## [What the task requires]
Everything from the line containing "Task: Share the Interest by region card" through the final line of the entries, both included, should be copied exactly and with nothing else; please skip pictures.

## [The data]
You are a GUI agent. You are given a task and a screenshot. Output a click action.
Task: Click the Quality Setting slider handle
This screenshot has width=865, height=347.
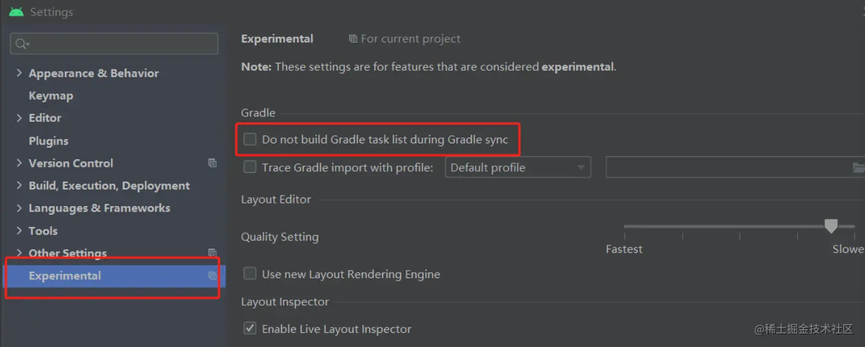[x=831, y=226]
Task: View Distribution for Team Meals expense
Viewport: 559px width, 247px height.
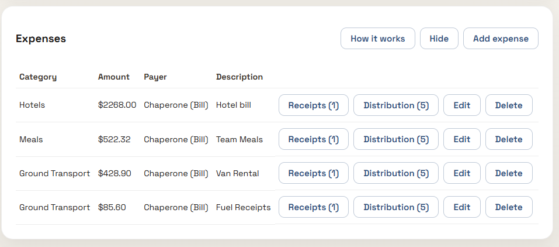Action: 396,139
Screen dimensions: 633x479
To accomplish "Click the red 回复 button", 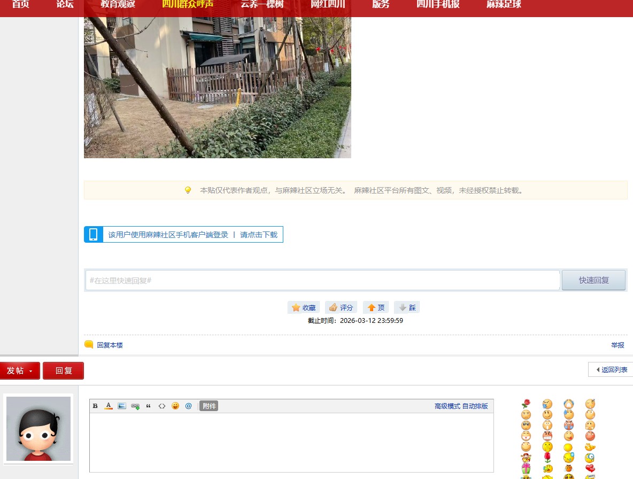I will [64, 371].
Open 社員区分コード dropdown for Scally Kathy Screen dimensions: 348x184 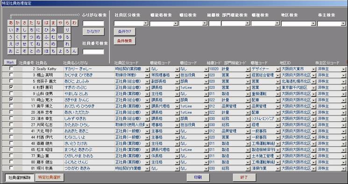tap(147, 69)
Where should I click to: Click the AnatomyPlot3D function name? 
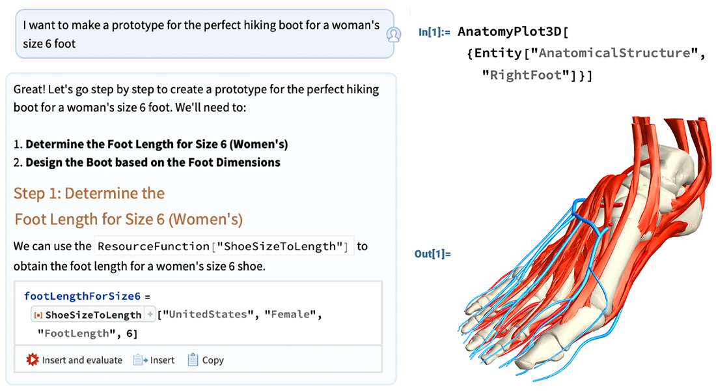click(509, 31)
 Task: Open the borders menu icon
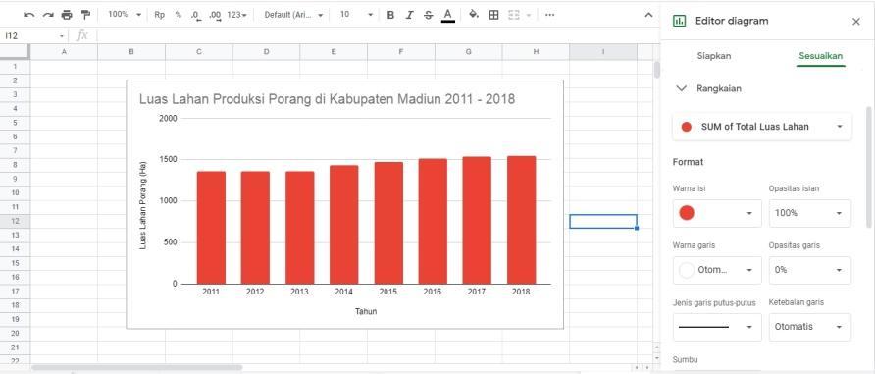click(x=493, y=15)
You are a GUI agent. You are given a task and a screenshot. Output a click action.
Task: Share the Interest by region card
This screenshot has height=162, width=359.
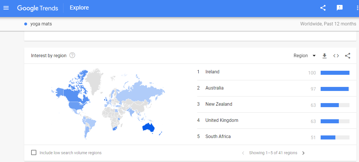[347, 56]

## [The answer]
Task: Share the Interest by region card
This screenshot has height=162, width=359.
[347, 56]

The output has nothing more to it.